The decision will allow the former leader to retain hope he will eventually be completely exonerated of accusations he denies. But it also means the magistrates believe there are grounds for further investigation, a stance that deals a significant blow to Sarkozy's hopes of staging a political comeback.
The conviction last year of his predecessor Jacques Chirac on corruption charges related to his time as mayor of Paris demonstrated that French courts are willing to go after former leaders. Sarkozy's lawyer, Thierry Herzog, said he hoped the judges would now leave his client in peace. "There were no charges," Herzog told AFP. "It is a victory for justice more than for one man. In legal terms hopefully that is the end of these suspicions, these baseless accusations in the press."
Patrick Balkany, a close associate of Sarkozy, said his friend was "relieved and happy" to have escaped charges, temporarily at least. Sarkozy, who is married to former supermodel Carla Bruni, won international acclaim as the principal architect of last year's military campaign against Libyan dictator Moamer Qadhafi. But since losing to Francois Hollande in the presidential election earlier this year, he has had to battle a string of allegations relating to his time in office and various electoral campaigns he has been involved in.
The suspicion at the centre of Thursday's interrogation is that he took financial advantage of elderly L'Oreal heiress Liliane Bettencourt when she was too frail to fully understand what she was doing. Bettencourt is now 90 and has been in poor health since 2006. Sarkozy, it is alleged, obtained significant amounts of money from her for his 2007 campaign, simultaneously breaching electoral spending limits and taking advantage of a person weakened by ill health.
Bettencourt's former accountant, Claire Thibout, told police in 2010 that she had handed envelopes stuffed with cash to Bettencourt's right-hand man, Patrice de Maistre, on the understanding it was to be passed on to Sarkozy's campaign treasurer, Eric Woerth. Investigators suspect up to four million euros ($5.2 million) of Bettencourt's cash subsequently made its way into Sarkozy's party coffers. Sarkozy, who lost his immunity from prosecution after losing to Hollande, is embroiled in a string of scandals with legal repercussions.

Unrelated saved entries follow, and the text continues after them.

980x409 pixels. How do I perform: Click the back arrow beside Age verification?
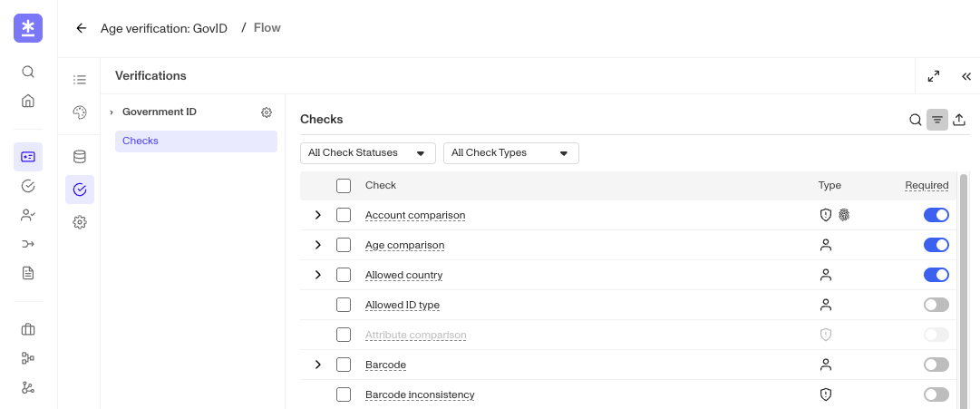tap(82, 28)
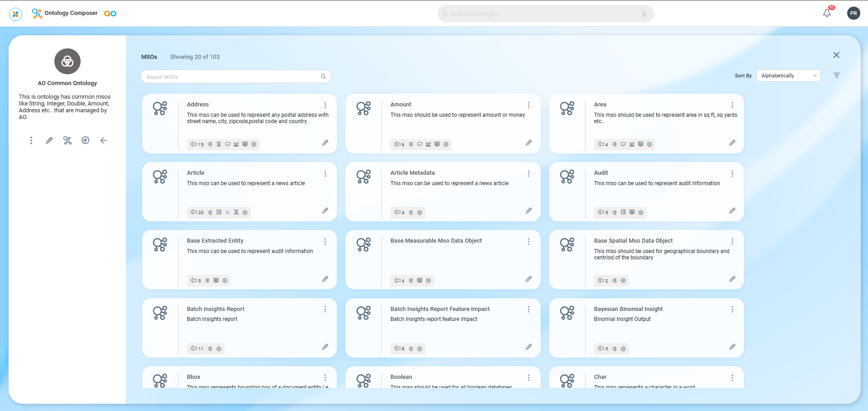Open the PR user profile avatar
The image size is (868, 411).
click(x=853, y=13)
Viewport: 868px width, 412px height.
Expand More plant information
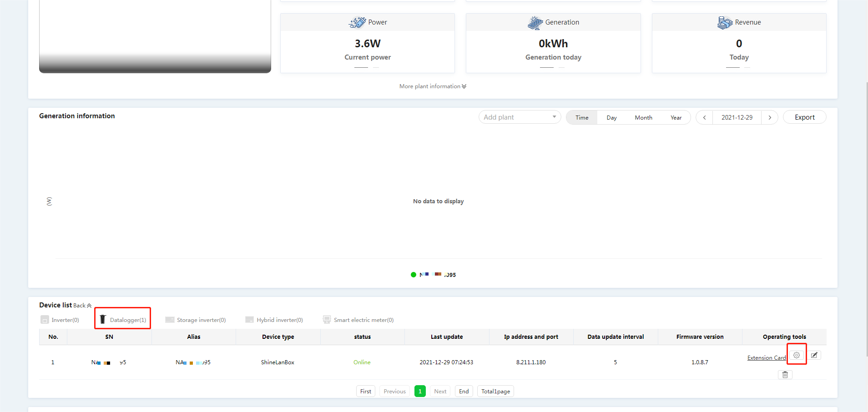click(x=433, y=86)
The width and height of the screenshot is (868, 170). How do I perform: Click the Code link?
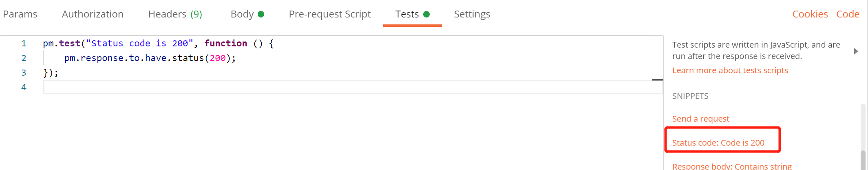click(848, 14)
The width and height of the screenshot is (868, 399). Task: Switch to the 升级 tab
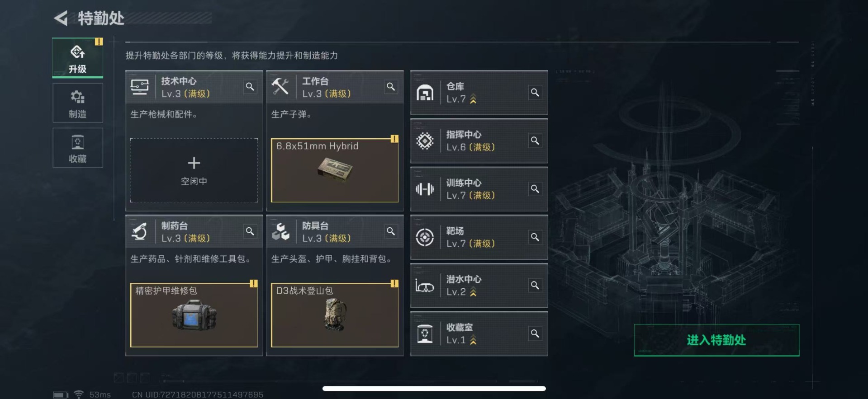point(78,58)
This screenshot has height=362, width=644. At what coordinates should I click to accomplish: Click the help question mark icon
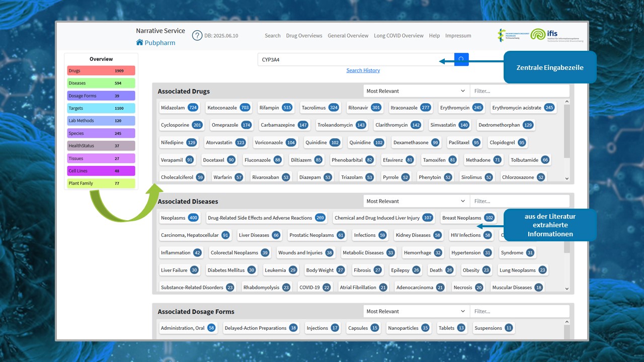coord(197,36)
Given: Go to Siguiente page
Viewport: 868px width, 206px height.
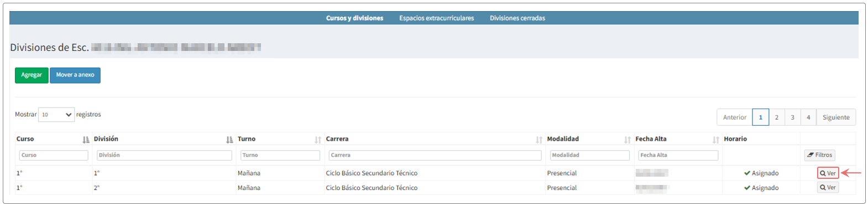Looking at the screenshot, I should (836, 117).
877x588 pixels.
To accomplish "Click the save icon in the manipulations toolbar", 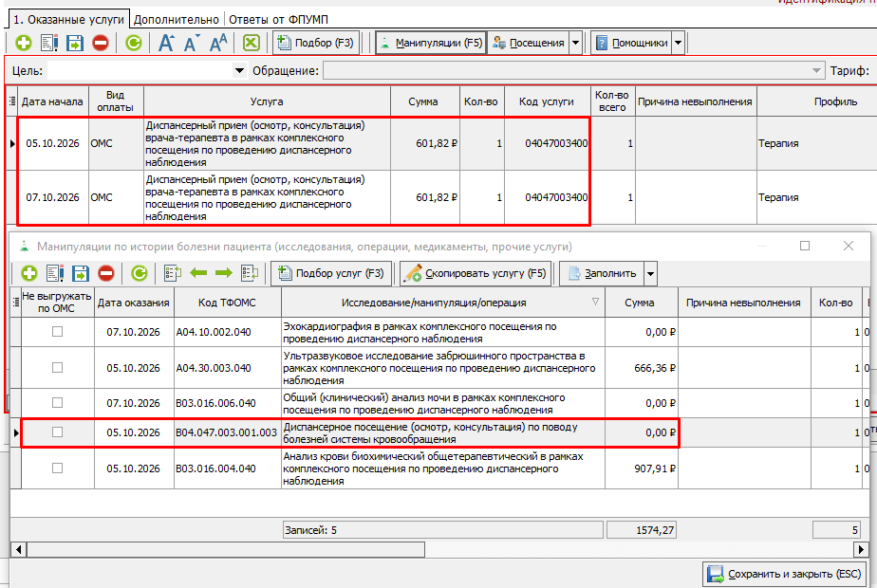I will click(x=81, y=273).
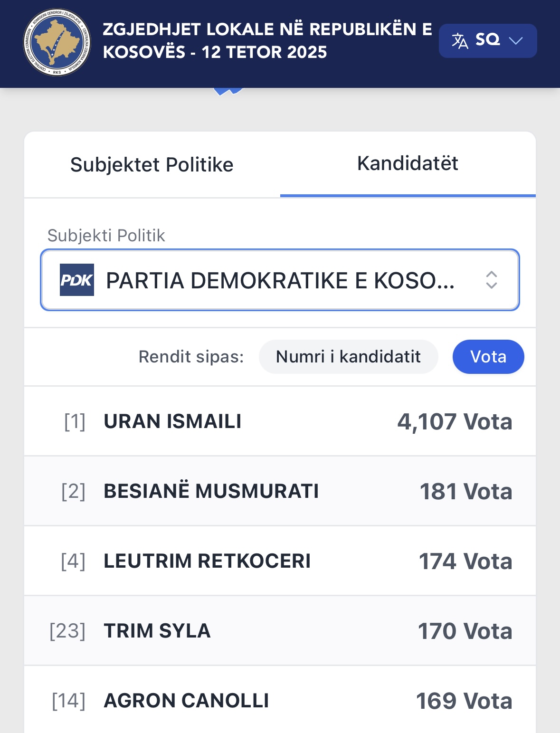Viewport: 560px width, 733px height.
Task: Switch to Subjektet Politike tab
Action: tap(152, 165)
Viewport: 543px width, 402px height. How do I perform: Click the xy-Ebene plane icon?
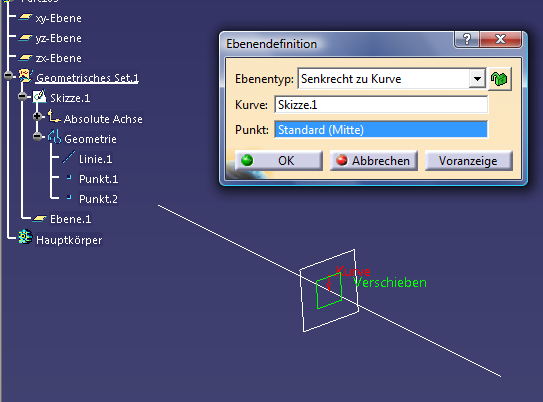[x=25, y=17]
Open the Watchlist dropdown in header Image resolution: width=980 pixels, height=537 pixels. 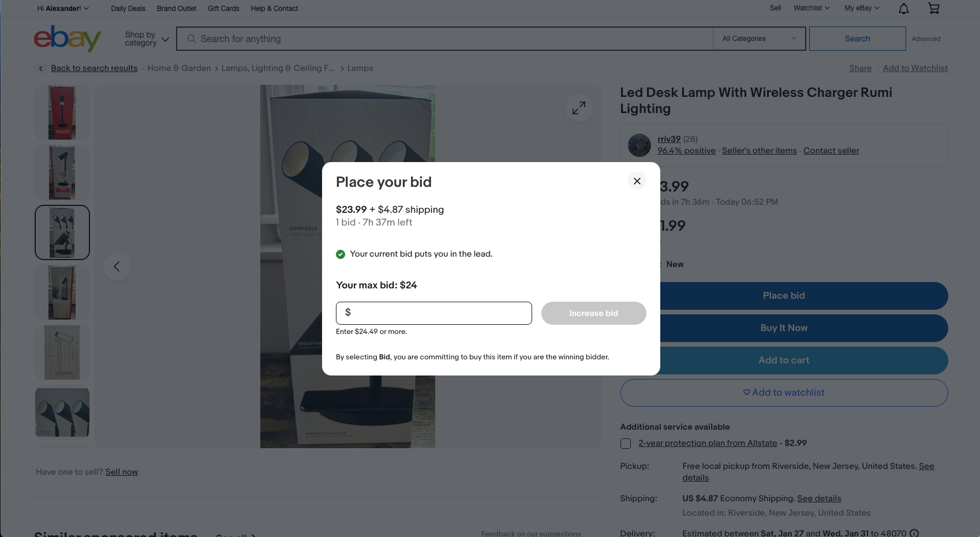click(x=811, y=8)
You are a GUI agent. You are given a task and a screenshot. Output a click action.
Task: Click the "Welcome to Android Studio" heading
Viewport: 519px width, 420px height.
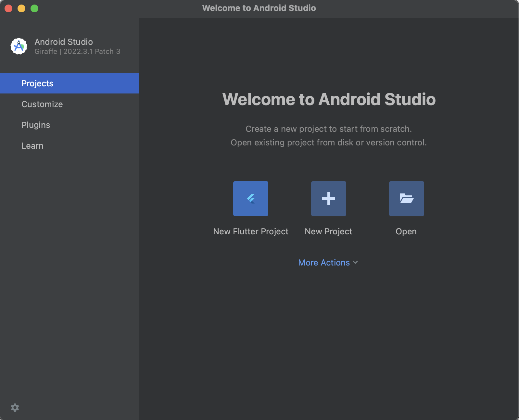(x=329, y=99)
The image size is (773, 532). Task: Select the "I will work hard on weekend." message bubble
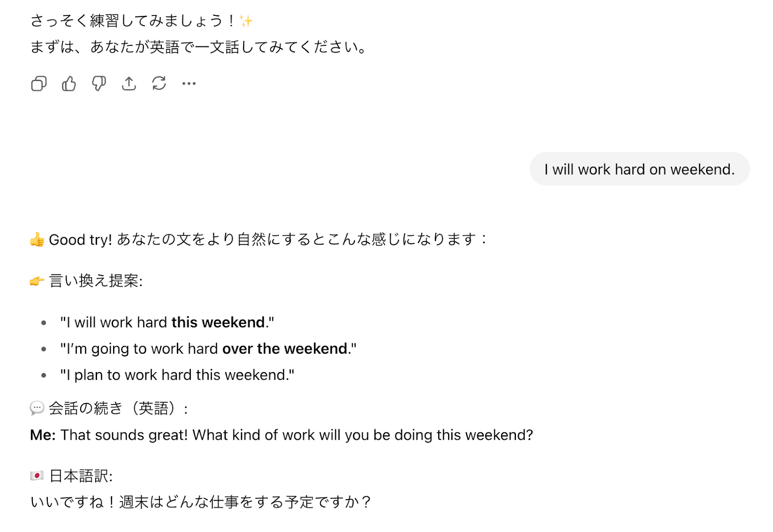pos(639,170)
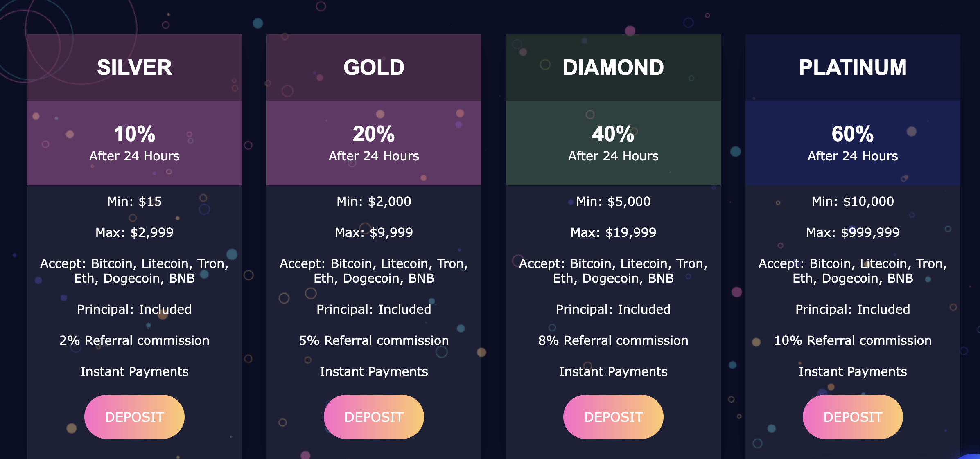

As well as the Bettencourt case, he faces probes into contracts for opinion polls, an illegal police investigation into journalists and alleged kickbacks on a Pakistani arms deal used to finance the right in 1995, when Sarkozy was budget minister. He has always denied any wrongdoing and has not ruled out another tilt at the presidency in 2017 amid signs that his party, the UMP, is on the point of disintegration.
A vote intended to produce a new leader for the centre-right party descended into chaos this week with ex-prime minister Francois Fillon contesting the result of a poll edged by party secretary-general Jean-Francois Cope. With the party split down the middle, many party activists are calling for Sarkozy to return to the fray, but Thursday night's ruling suggests he might be otherwise engaged for some time to come.